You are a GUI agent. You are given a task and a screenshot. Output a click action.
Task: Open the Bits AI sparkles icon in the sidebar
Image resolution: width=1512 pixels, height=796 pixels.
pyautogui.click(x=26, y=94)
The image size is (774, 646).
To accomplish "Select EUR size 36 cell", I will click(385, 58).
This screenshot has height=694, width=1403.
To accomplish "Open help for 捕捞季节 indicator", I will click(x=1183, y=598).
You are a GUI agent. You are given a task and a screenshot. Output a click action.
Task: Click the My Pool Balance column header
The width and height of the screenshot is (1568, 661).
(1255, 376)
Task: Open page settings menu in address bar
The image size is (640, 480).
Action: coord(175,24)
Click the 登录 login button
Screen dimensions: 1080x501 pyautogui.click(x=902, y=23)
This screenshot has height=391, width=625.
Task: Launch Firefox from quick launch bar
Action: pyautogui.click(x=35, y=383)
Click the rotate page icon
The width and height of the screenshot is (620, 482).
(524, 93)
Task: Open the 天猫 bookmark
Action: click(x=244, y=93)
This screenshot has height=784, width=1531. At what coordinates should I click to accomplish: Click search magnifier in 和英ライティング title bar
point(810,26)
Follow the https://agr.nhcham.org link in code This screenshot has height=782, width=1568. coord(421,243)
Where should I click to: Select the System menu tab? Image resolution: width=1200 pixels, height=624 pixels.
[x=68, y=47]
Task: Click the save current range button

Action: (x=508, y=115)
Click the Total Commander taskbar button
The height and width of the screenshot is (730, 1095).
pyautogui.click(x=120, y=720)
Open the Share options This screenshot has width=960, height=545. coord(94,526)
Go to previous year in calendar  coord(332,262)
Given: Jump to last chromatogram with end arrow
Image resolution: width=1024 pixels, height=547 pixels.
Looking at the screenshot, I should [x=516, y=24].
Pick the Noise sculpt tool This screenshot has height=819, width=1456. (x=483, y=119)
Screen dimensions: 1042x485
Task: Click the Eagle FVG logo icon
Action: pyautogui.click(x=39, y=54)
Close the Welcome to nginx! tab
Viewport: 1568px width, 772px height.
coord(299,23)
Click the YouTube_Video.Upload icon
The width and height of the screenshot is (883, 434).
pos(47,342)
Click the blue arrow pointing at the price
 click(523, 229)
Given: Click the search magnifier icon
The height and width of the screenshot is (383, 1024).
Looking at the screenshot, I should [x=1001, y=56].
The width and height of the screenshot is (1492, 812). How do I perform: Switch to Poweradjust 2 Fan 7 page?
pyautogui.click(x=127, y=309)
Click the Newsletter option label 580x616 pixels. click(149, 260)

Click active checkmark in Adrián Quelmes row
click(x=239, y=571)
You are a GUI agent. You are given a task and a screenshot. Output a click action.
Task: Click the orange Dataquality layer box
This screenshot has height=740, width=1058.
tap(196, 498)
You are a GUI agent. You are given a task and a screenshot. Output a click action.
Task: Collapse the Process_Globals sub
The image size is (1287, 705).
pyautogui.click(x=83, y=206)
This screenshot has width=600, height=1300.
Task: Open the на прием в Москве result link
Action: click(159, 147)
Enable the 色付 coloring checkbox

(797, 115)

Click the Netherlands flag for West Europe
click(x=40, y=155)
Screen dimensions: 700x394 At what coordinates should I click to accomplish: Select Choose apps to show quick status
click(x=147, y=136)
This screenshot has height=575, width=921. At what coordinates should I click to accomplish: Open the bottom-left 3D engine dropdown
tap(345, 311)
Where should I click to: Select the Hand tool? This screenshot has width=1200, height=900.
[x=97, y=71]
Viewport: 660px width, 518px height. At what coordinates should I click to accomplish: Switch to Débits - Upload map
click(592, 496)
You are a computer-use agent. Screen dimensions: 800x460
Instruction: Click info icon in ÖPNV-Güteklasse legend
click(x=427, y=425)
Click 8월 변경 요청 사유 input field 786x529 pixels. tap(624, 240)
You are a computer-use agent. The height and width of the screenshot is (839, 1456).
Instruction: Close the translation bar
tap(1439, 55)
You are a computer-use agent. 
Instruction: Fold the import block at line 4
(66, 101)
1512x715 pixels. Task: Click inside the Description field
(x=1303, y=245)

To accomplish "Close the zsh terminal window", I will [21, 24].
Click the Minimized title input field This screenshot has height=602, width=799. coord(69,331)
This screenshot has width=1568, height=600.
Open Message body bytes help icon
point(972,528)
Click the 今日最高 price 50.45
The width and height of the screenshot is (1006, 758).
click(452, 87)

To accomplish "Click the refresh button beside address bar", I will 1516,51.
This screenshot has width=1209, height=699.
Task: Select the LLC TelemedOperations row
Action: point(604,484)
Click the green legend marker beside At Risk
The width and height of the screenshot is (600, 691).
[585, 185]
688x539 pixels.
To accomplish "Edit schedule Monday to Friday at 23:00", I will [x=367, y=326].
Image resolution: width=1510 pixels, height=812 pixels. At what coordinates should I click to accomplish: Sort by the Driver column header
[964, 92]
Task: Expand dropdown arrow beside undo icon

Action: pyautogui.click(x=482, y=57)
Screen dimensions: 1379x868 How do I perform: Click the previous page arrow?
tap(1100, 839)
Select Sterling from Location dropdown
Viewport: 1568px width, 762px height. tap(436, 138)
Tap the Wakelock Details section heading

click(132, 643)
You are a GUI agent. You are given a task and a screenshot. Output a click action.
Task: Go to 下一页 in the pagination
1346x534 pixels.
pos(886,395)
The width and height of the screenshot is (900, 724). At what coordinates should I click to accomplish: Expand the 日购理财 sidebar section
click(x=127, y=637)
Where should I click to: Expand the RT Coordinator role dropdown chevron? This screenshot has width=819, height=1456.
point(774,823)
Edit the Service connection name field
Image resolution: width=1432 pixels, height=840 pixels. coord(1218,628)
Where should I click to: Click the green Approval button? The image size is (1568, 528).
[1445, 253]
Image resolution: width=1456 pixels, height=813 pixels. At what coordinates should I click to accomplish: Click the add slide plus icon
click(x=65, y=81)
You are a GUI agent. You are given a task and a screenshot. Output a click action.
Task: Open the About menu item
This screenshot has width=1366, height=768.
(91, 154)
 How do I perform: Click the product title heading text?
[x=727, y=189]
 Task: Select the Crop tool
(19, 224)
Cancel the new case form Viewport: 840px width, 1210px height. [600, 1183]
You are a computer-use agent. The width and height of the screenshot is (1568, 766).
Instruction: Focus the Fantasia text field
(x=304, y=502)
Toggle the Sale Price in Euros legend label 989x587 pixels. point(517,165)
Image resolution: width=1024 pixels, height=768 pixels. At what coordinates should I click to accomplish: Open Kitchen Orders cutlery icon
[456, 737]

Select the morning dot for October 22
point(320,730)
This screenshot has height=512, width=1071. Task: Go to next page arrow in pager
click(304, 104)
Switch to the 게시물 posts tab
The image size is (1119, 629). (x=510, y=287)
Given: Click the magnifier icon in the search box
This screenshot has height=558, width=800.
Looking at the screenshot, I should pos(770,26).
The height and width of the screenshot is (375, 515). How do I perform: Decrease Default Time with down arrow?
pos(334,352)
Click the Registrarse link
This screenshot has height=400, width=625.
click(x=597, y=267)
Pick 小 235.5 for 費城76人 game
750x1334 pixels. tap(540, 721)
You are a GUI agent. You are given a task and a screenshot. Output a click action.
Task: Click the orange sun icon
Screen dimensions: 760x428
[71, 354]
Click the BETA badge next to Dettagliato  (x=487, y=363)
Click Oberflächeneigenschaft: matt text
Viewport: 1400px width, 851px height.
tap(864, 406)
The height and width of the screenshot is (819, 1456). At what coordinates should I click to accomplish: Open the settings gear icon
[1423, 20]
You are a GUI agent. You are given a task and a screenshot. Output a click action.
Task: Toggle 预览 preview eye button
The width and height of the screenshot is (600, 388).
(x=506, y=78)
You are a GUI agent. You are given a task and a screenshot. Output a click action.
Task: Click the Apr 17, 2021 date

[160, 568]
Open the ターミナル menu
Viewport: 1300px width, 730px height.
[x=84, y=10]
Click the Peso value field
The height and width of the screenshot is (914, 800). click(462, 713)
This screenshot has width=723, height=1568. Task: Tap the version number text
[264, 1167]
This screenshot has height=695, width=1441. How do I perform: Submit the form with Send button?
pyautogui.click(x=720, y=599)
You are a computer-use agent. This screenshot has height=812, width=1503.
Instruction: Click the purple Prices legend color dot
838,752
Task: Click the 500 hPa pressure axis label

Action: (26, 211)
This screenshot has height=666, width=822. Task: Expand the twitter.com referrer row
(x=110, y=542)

● TASK REQUIREMENTS:
Rewrite the stretch from the line containing "Task: Click the save current range button" through the line containing "Go to previous", substituting "taskbar icon" for "taskbar button" and keeping everything else unchanged.

● WRITTEN SOLUTION:
Task: Click the save current range button

Action: (x=508, y=115)
Click the Total Commander taskbar icon
The height and width of the screenshot is (730, 1095).
pyautogui.click(x=120, y=720)
Open the Share options This screenshot has width=960, height=545. coord(94,526)
Go to previous year in calendar  coord(332,262)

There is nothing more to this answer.